GIVEN ENTRIES section start

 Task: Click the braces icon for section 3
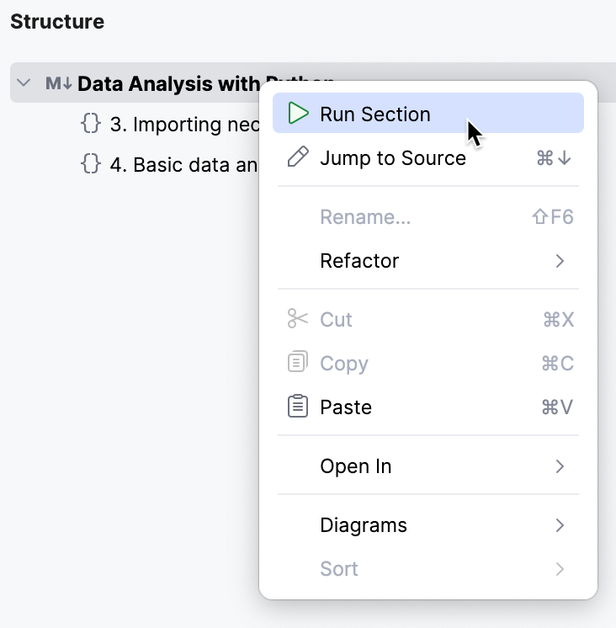pos(91,124)
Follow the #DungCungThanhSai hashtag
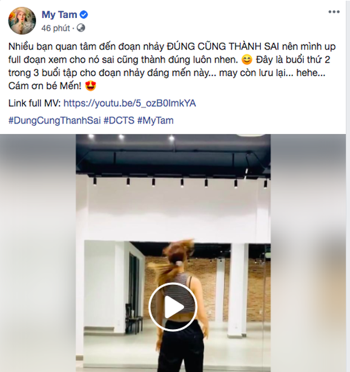The height and width of the screenshot is (372, 350). tap(55, 121)
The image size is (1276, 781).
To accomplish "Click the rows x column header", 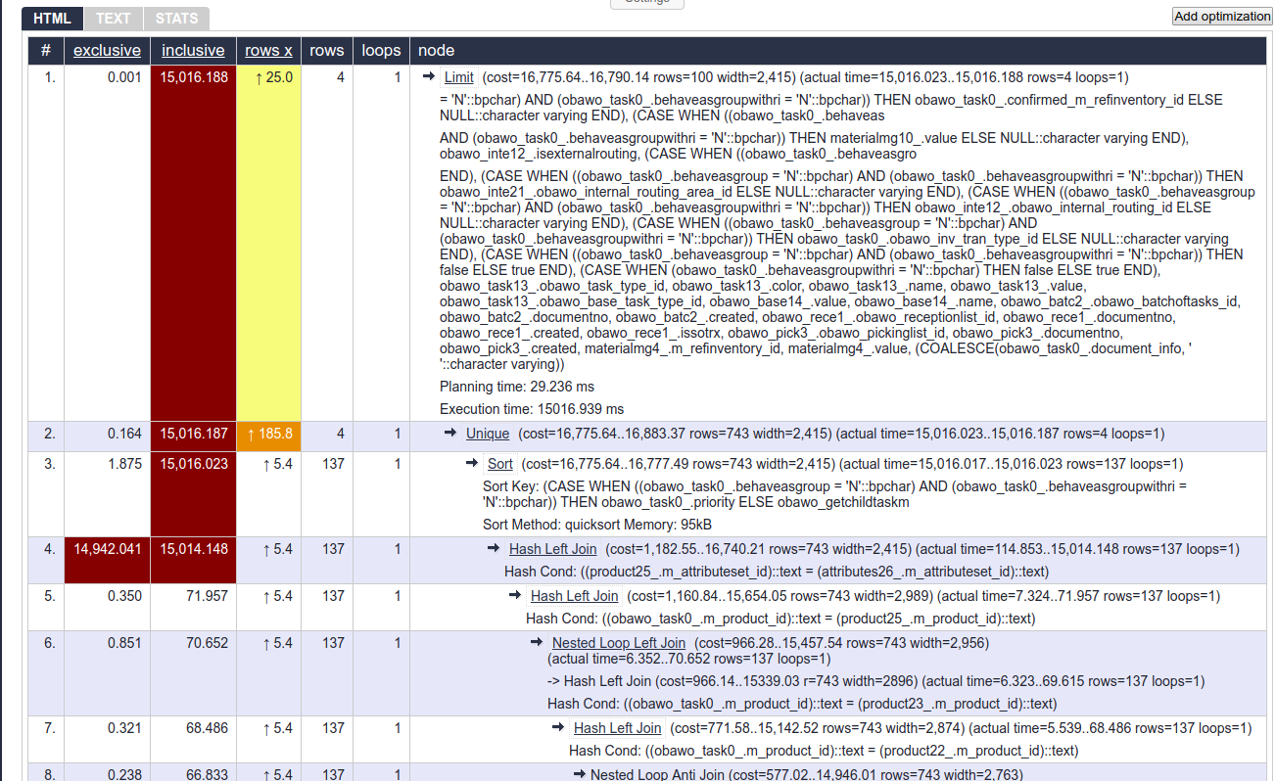I will 268,51.
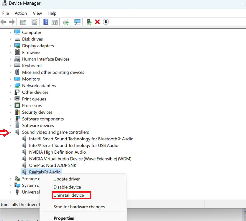Click the Properties toolbar icon
Viewport: 246px width, 221px height.
click(x=35, y=22)
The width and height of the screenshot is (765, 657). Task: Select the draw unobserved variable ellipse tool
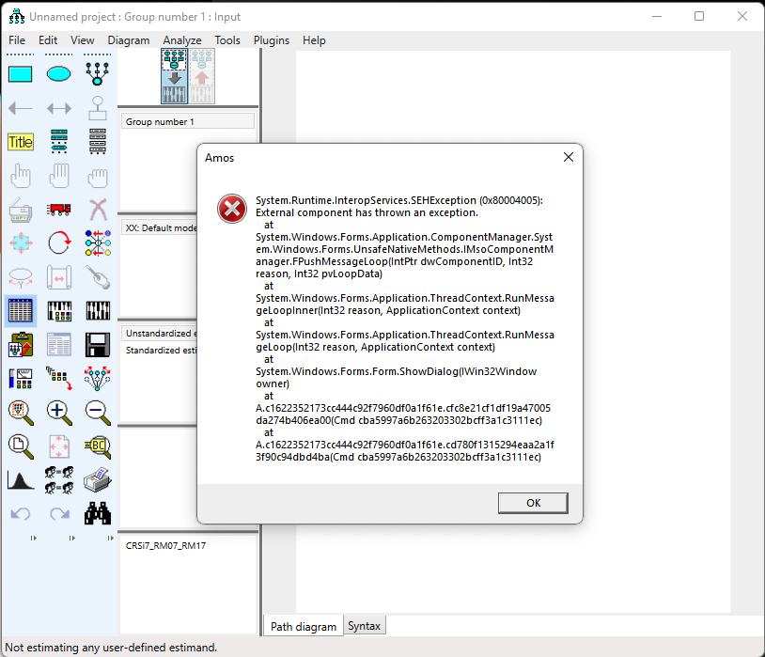pyautogui.click(x=59, y=73)
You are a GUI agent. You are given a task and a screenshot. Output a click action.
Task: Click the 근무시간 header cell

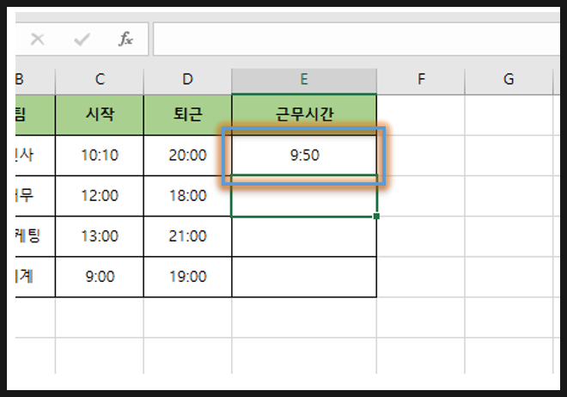pos(303,115)
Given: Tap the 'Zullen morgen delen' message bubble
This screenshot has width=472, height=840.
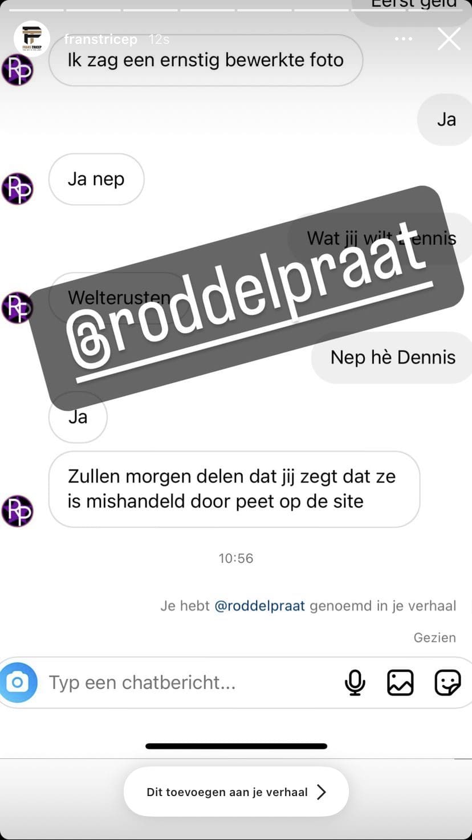Looking at the screenshot, I should 234,489.
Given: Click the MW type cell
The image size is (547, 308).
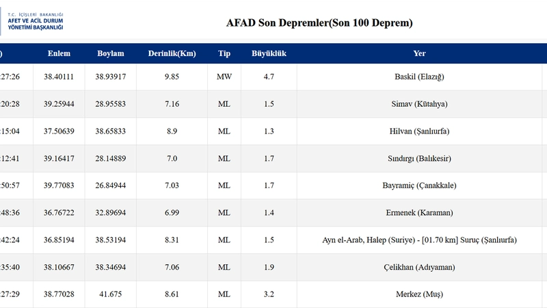Looking at the screenshot, I should (x=224, y=77).
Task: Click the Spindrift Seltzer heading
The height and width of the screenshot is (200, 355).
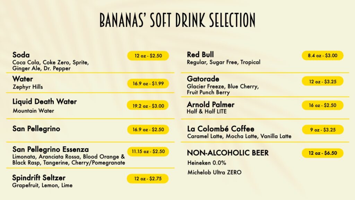Action: (39, 177)
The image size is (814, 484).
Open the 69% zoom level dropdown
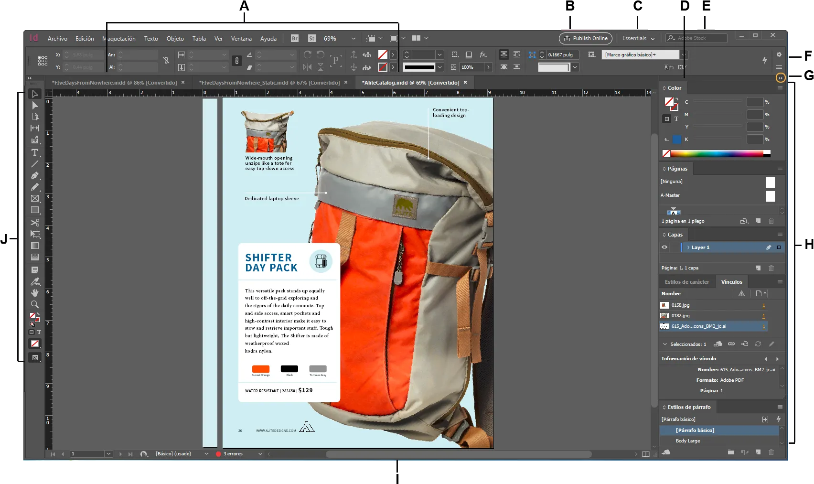tap(353, 38)
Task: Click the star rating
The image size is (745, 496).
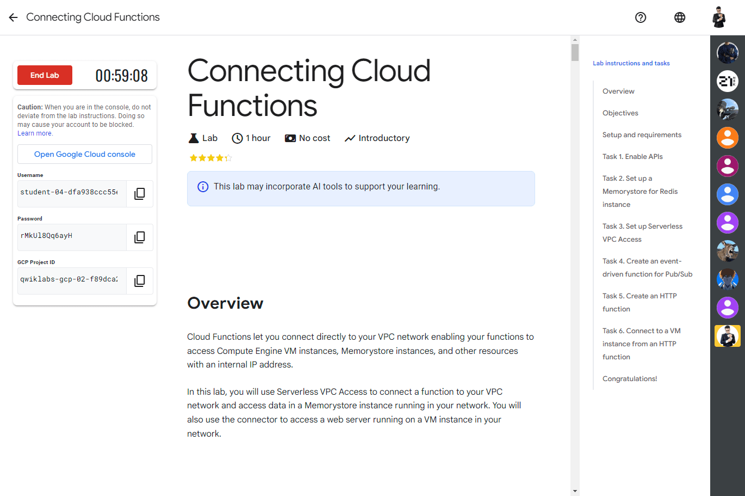Action: click(210, 158)
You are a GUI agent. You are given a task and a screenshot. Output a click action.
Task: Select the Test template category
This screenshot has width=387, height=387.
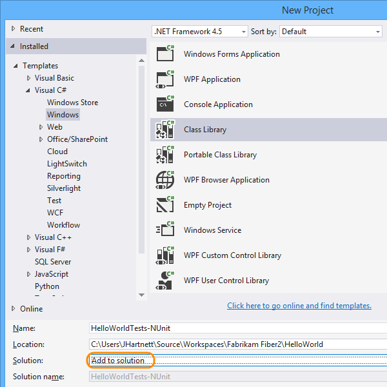(x=54, y=201)
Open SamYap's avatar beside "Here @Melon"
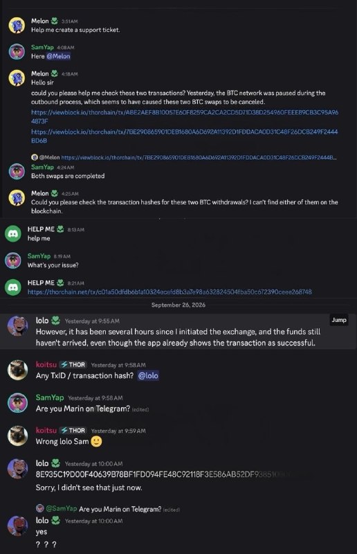The image size is (357, 554). click(x=17, y=51)
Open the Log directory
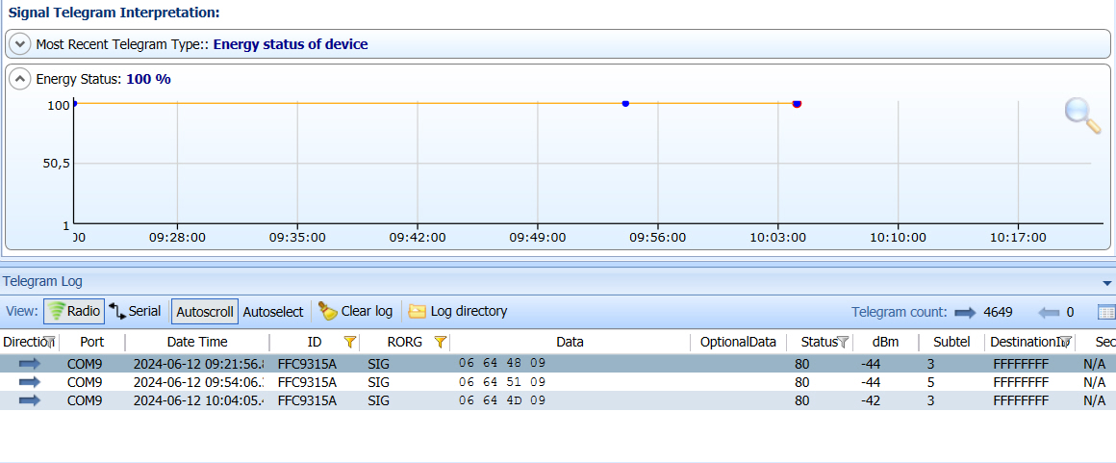The width and height of the screenshot is (1116, 463). [457, 311]
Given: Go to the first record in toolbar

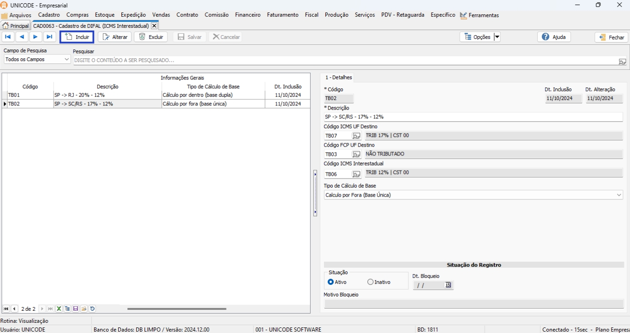Looking at the screenshot, I should pyautogui.click(x=8, y=37).
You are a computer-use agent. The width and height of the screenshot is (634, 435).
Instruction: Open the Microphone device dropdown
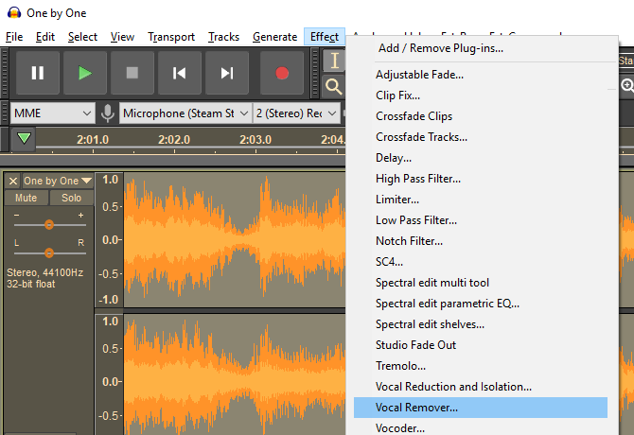click(x=185, y=113)
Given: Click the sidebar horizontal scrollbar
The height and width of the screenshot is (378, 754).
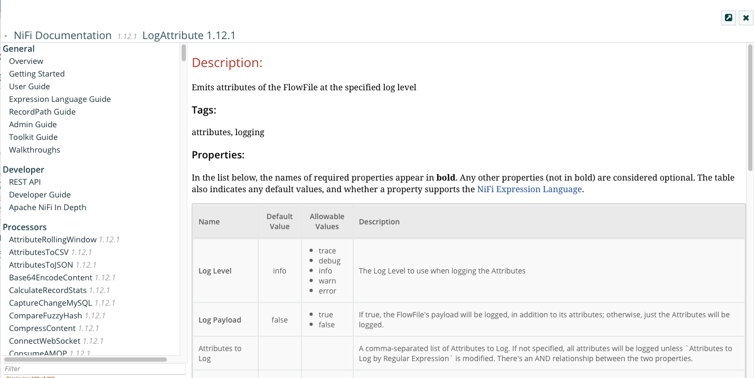Looking at the screenshot, I should pyautogui.click(x=86, y=360).

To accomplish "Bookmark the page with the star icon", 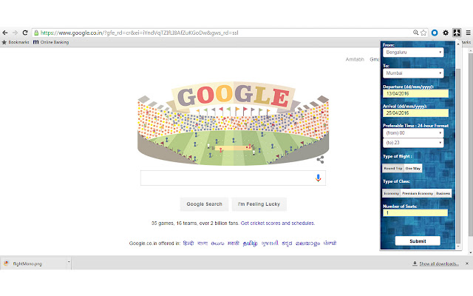I will [x=423, y=33].
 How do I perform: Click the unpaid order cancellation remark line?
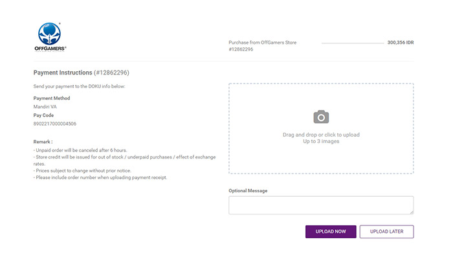[80, 150]
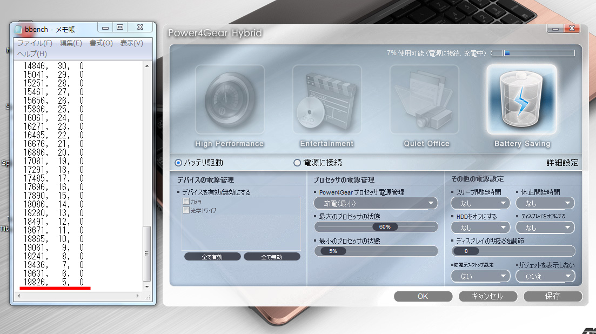Screen dimensions: 596x334
Task: Click the 最大のプロセッサの状態 slider
Action: [376, 226]
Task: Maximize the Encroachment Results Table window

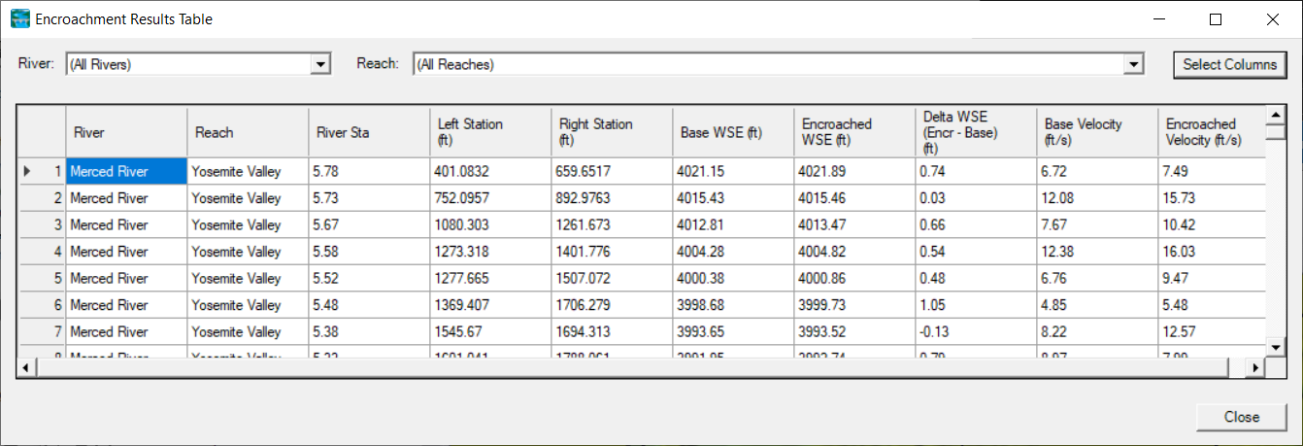Action: pos(1216,18)
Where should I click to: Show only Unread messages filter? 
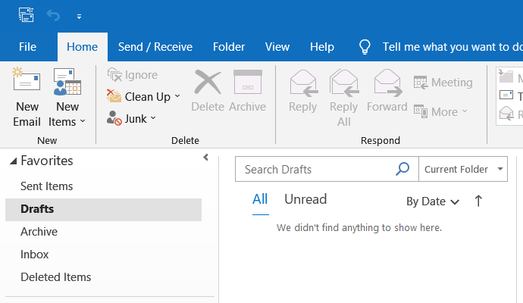click(305, 200)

GIVEN ENTRIES section end

TASK TO COMPLETE: I would like an exact copy of the lines from the one holding "Where should I" through the last line of the entries above, with the pictures left out.

WRITTEN SOLUTION:
Where should I click to: Show only Unread messages filter? 
click(305, 200)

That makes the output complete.